The risk of a slowdown in the US and a weakening dollar may severely hit the mid-cap firms in India's IT sector, reports Arun Kumar.

business Updated: Sep 16, 2007 23:04 IST
Arun Kumar

The risk of a slowdown in the US and a weakening dollar are likely to severely hit the mid-cap companies in the country’s informational technology (IT) sector. The dollar’s depreciation has already squeezed the tech sector’s cost arbitrage advantage significantly and, experts feel, a slowdown would impact their revenues further reduce their margins.

Analysts said that mid-cap Indian IT companies have consistently lagged larger players both in terms of revenue growth and margins during cyclical upturns as well as downturns. This is due to the higher bargaining power of large players, which have more diversified service offerings and superior relationships at board levels. In the event of a US slowdown, this would lead to a higher negative impact on mid-cap Indian IT companies, they said.

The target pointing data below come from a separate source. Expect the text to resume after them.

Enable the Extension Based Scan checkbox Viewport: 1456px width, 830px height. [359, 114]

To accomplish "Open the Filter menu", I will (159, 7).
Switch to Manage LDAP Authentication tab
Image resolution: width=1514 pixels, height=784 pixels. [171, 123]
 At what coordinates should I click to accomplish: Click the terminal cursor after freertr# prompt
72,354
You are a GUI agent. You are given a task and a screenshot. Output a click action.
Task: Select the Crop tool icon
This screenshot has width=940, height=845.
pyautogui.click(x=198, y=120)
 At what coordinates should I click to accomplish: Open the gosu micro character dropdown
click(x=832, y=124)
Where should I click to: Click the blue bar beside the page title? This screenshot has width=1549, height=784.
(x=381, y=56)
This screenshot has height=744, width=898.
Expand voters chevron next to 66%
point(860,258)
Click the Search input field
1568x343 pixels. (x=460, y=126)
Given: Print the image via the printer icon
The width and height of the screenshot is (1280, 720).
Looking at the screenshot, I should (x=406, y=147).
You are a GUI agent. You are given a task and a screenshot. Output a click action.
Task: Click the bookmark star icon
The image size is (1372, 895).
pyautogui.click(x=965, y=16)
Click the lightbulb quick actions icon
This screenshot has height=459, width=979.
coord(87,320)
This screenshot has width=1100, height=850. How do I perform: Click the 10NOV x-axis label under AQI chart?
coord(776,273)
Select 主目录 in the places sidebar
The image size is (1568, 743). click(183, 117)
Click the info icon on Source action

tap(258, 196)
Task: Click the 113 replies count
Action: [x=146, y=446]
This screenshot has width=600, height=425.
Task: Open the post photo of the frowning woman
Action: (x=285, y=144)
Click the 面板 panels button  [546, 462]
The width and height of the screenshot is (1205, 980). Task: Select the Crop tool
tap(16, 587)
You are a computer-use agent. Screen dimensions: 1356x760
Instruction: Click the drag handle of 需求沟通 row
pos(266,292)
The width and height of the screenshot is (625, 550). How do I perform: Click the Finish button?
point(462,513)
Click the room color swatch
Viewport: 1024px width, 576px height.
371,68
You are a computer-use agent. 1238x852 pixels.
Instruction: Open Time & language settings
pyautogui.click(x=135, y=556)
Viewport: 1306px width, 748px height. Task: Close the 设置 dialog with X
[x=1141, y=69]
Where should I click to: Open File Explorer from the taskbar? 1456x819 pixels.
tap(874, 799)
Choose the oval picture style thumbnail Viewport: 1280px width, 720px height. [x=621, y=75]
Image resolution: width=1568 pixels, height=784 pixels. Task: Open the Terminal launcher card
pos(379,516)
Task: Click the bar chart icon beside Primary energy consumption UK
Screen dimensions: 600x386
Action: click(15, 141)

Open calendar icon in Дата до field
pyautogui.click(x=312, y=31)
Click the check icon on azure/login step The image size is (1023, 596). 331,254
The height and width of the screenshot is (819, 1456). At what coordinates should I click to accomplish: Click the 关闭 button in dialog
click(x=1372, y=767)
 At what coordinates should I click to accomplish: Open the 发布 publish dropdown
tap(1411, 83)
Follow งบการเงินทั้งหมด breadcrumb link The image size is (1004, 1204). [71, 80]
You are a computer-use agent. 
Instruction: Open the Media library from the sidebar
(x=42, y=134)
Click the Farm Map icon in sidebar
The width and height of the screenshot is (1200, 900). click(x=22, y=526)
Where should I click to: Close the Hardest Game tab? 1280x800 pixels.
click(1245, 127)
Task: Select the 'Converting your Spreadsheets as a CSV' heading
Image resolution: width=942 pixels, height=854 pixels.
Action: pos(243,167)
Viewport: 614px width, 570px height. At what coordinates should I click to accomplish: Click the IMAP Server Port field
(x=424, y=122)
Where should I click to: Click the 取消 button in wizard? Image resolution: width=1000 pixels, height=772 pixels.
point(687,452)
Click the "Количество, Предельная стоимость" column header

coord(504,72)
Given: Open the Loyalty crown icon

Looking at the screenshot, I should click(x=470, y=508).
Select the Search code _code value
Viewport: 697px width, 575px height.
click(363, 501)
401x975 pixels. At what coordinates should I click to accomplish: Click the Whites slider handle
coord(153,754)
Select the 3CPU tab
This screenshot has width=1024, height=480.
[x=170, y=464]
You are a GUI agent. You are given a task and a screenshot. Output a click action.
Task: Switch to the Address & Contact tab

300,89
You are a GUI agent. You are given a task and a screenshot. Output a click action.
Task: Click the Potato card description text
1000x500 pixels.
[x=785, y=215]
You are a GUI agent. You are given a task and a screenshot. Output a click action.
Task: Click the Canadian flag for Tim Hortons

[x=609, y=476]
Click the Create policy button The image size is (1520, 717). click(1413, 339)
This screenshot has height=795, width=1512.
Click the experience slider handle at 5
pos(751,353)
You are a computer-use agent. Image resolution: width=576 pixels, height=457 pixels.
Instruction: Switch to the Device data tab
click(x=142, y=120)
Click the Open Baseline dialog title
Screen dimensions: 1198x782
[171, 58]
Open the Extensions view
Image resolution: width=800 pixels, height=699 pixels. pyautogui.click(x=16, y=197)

Despite the fact the Sensex is at a peak level of 15,603 points, some mid-cap IT stocks are currently trading at less than 50 per cent of their 52-week high.

Companies such as Aztec Software is currently trading at Rs 72, as against the 52-week high of Rs 188. Sasken Communications, a niche player in the telecom software space, is currently trading at Rs 342 per share, as against its 52-week high of Rs 624 per share. Similarly, Polaris Software is down 52 per cent from its year’s peak level.

According to Manoj Singla of JP Morgan: “As the risk of a US slowdown increases, mid-cap players would be the first ones to feel the pinch. While we have not had enough evidence for a slowdown, we believe that even a slight uncertainty on the economic environment can be negative for the earnings of mid-cap companies.”

The expected US slowdown combined with the recent depreciation of the dollar has severely affected mid-cap companies that have a bias towards the US market, said Amitabh Chakrabarty, head of equities at Religare Securities.

In the emerging scenario, the IT sector is set witness a major consolidation in the next couple of years, said Yogesh Kapur of Enam Financial. “As the market becomes more competitive, it would be difficult for the midsize companies to establish a global presence, which is particularly crucial for de-risking country-specific slowdowns or hedging currency fluctuations,” Kapur said.

While the dollar’s weakening has also adversely affected biggies like Infosys, TCS, Wipro, Satyam and HCL Technologies, experts said that these companies could be able to retain their margins and growth due to their diversified portfolios, while their large basket of multi-million, multi-year contracts would insulate them from risk in the long term.